Disabled law enforcement officers throughout the state may soon have more educational options available to them if a bill filed for the 2013 state legislative session passes.
Earlier this month, Sen. Judith Zaffirini, D-Laredo, filed a bill that would amend the state’s educational code to mandate a currently optional tuition and fee exemption for disabled law enforcement officers to take courses at public institutions of higher education.
Eligible officers must have resided in the state 12 months prior to the beginning of the semester or session, be permanently disabled from an injury suffered during work as a law enforcement officer in Texas or one of its political subdivisions and be unable to continue employment as a law enforcement officer because of the disability.
UT spokesperson Gary Susswein said UT currently offers the exemption, but no one has taken advantage of it in the last five years.

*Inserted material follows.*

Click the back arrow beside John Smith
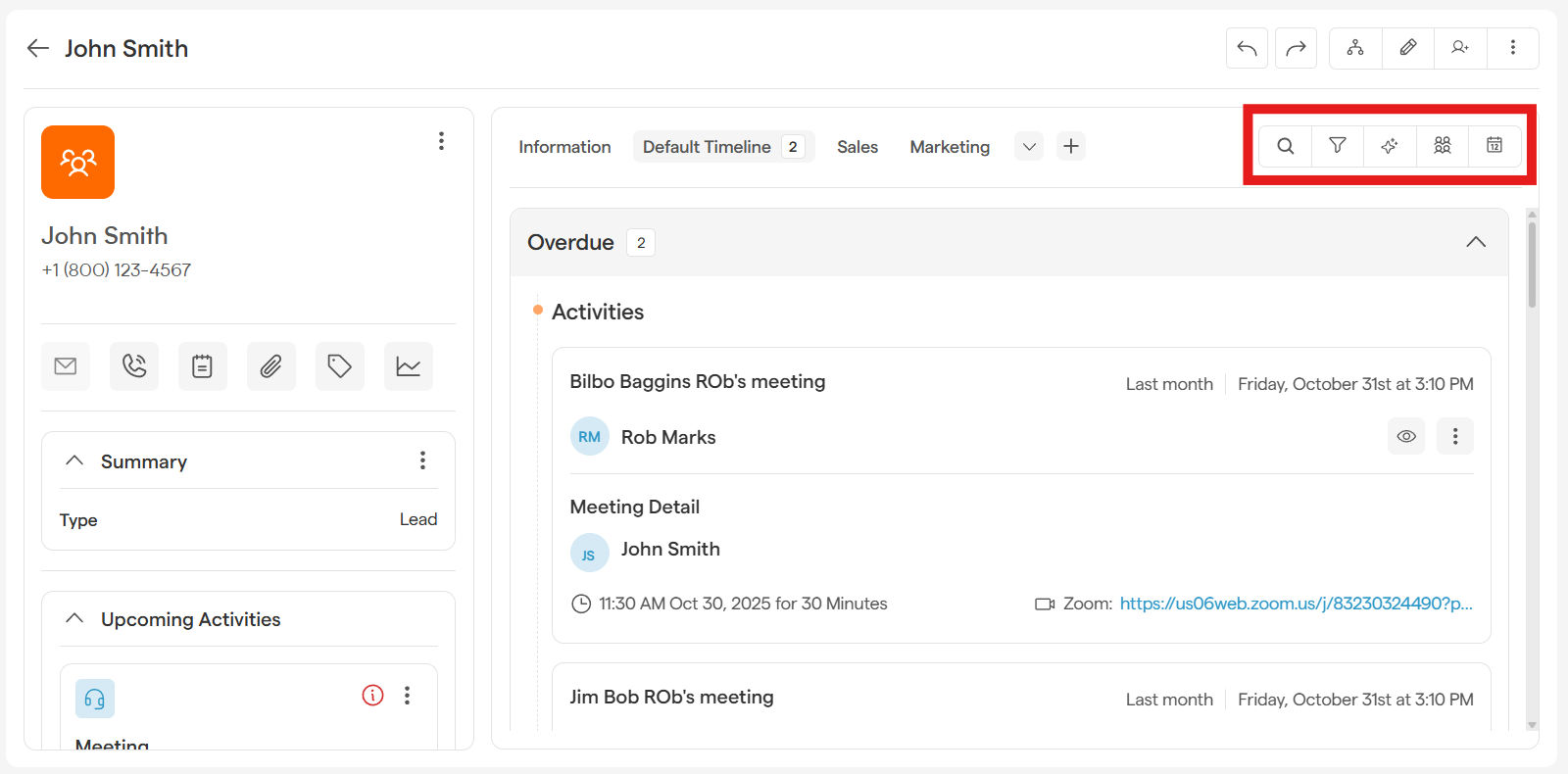The width and height of the screenshot is (1568, 774). (38, 48)
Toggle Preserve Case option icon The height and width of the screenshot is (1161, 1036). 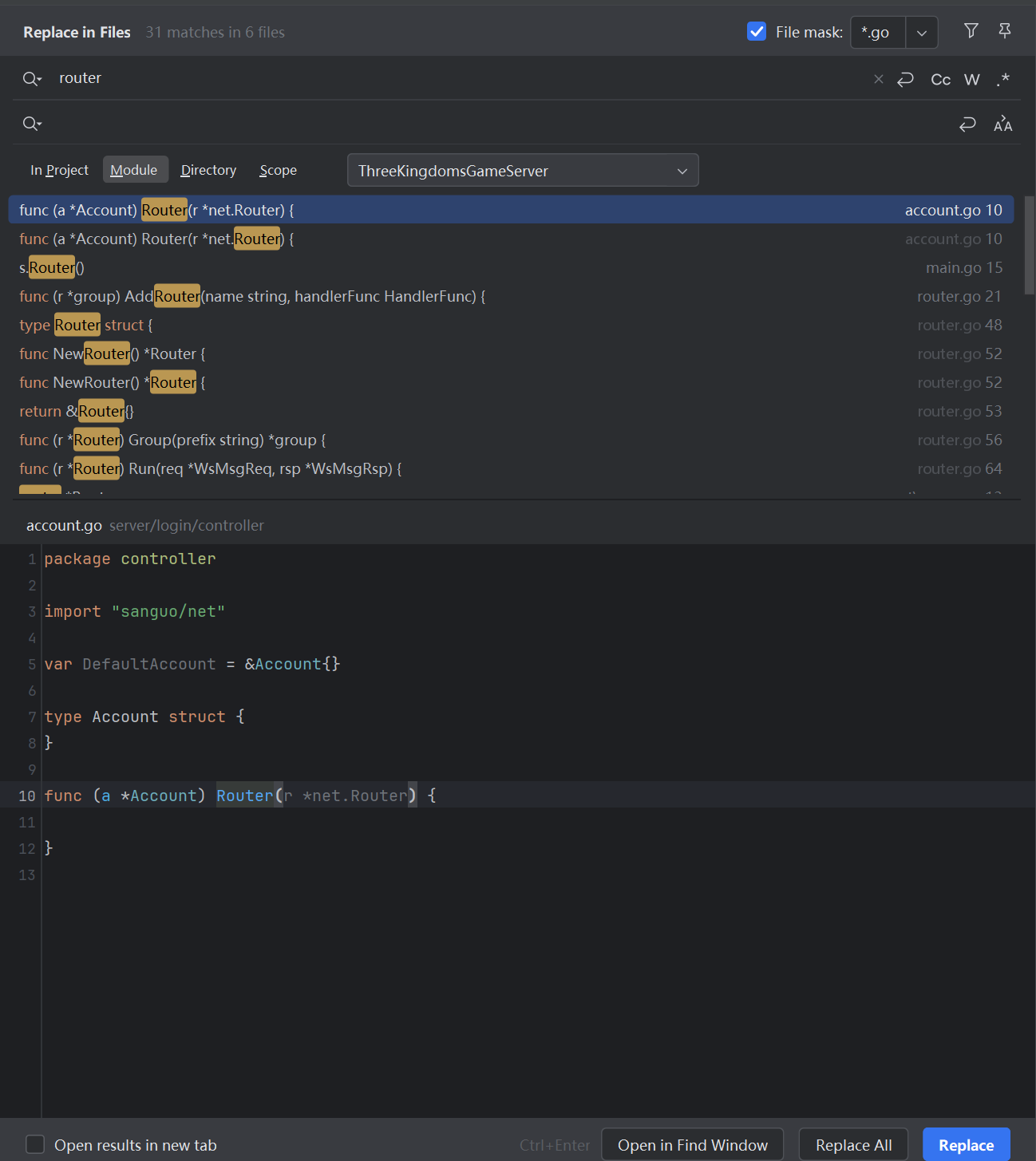1002,124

Wayne Vincent is the president of the Austin Police Association, which advocates for the rights of Austin police officers and operates a political action committee. He said the bill provides increased options for disabled law enforcement officers who often have a difficult time supporting themselves and their families after an injury at work.
“We should do anything we can do to help our disabled officers find gainful employment,” Vincent said. “I think we owe it to them.”
Vincent said benefits for public employees are often a big topic within the state Legislature, and that it is hard to say whether or not the bill will pass.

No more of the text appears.